Горечь от неудач в Русско-японской войне существенно повлияла на субъективные оценки военного корреспондента В.А. Апушкина, отодвигая на второй план такие важные факторы, как двойственность в командовании; стратегия сдерживания противника до полного сосредоточения сил, одобренная Николаем II; уверенность в том, что исход войны будет решаться не сухопутными войсками, а «битвой флотов». Современные исследователи отмечают необоснованность обвинений главнокомандующего русской армией генерала А.Н. Куропаткина в неудачном исходе войны. «Особенно отличился здесь В.А. Апушкин, журналист, полковник Главного военно-судного управления и автор ряда книг по русско-японской войне, — пишет И.В. Деревянко. — Венцом “творчества” Апушкина стала обобщающая работа “Русско-японская война 1904—1905” (М., 1911), где собраны воедино все его взгляды и ясно указан главный виновник поражения — А.Н. Куропаткин. Впрочем, многие другие авторы, хотя большинство из них в той или иной степени страдает “апушкинизмом”, были более объективны»2.

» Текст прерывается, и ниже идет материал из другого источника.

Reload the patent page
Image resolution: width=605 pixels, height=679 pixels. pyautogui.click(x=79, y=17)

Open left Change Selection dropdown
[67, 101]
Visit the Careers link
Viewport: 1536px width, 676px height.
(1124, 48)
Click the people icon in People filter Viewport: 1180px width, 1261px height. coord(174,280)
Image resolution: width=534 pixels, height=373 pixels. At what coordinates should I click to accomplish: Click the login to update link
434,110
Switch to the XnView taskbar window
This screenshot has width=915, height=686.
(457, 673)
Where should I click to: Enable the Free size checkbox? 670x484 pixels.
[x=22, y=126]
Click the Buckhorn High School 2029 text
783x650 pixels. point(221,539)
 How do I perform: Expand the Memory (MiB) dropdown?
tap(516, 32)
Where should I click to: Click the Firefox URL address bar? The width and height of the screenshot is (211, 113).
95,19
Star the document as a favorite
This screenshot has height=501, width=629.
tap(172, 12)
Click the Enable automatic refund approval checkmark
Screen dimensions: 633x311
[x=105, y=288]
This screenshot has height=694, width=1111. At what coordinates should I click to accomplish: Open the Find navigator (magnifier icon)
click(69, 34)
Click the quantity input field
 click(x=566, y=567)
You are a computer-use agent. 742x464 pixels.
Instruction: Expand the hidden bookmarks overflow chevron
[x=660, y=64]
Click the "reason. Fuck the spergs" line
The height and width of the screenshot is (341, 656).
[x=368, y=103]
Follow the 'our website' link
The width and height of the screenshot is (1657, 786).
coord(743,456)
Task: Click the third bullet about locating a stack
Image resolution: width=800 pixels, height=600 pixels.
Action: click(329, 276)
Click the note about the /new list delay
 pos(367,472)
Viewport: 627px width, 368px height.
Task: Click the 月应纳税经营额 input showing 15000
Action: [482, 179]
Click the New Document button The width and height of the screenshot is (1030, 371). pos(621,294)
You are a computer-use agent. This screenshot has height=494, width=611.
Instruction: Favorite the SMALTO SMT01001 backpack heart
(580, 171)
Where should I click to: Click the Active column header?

Этот «апушкинизм» проистекал из либерально-демократических настроений в русском обществе, негативно воспринявшего Русско-японскую войну. Сам Куропаткин в своей книге «Русско-японская война, 1904—1905: итоги войны» писал по этому поводу: «…для успеха требуется, чтобы война была народной и чтобы в достижении этого успеха дружно со своим правительством участвовал весь народ. Такой народной войной и была война для японцев. Для наших же войск война, веденная в Маньчжурии, не была войной народной. Цели на Дальнем Востоке, которые мы преследовали, не были понятны русскому офицеру и солдату. Общее недовольство, охватившее все слои населения России перед войной, тоже только способствовало тому, чтобы начатая война стала ненавистной. Никакого подъема патриотизма война эта не вызвала. В армию стремились многие хорошие офицеры — это вполне объяснимо, но все слои общества остались равнодушными к начатой борьбе на Дальнем Востоке»3.
Объективная оценка причин поражения русской армии, по мнению современных исследователей, заключается в том, что было проигнорировано мнение генерала Куропаткина, полагавшего, что война будет затяжной, что Россия первой столкнулась с новой стратегией и тактикой, огромной протяжённостью фронтов на недостаточно изученном театре военных действий, необходимостью иной организации тыла и коммуникаций, а сам «Куропаткин как командующий не может нести полной ответственности, учитывая тот факт, что его руки были связаны политическими соображениями»4. Разработанная им стратегия была рассчитана на долговременную войну, на истощение противника, в ней учитывался огромный экономический и военный потенциал России, морским же операциям отводилось второстепенное место. «Свою стратегию Куропаткин подчинял прежде всего конечному результату войны, а от него требовали… немедленных побед»5. К концу войны Россия имела в Маньчжурии армию, вдвое превышавшую японскую, и могла бы перейти в контрнаступление и выбить уже истощённого противника из Китая, если бы не разразившаяся первая русская революция.
Закономерным результатом общественного признания военно-профессионального взгляда на проблемы войны и армии было избрание В.А. Апушкина одним из ведущих редакторов многотомной «Военной энциклопедии», работа над которой началась в 1910 году и была прервана Первой мировой войной. В редакции «Военной энциклопедии» он отвечал за третий тематический раздел (всего их было четыре), рубрикатор которого включал помимо проблем военной администрации и права вопросы военно-политической истории, военно-учебного дела и военного спорта, биографии «героев долга, выдающихся военных, военно-политических и военно-литературных деятелей», а также статьи об учёных, писателях, поэтах и художниках, посвятивших свои труды исследованию вопросов, связанных с военным делом, и изображению в литературе и искусстве войны, военного быта армии и флота, их славных дел и подвигов. Именно эти статьи, по мнению редактора, «выявляя эстетические и благородные стороны военной деятельности», должны были содействовать воспитанию у просвещённой части российского общества уважения к своей армии6. В.А. Апушкин не только редактировал раздел, но и лично написал многие материалы, девять из которых вошли в перечень наиболее значительных и оригинальных статей энциклопедии.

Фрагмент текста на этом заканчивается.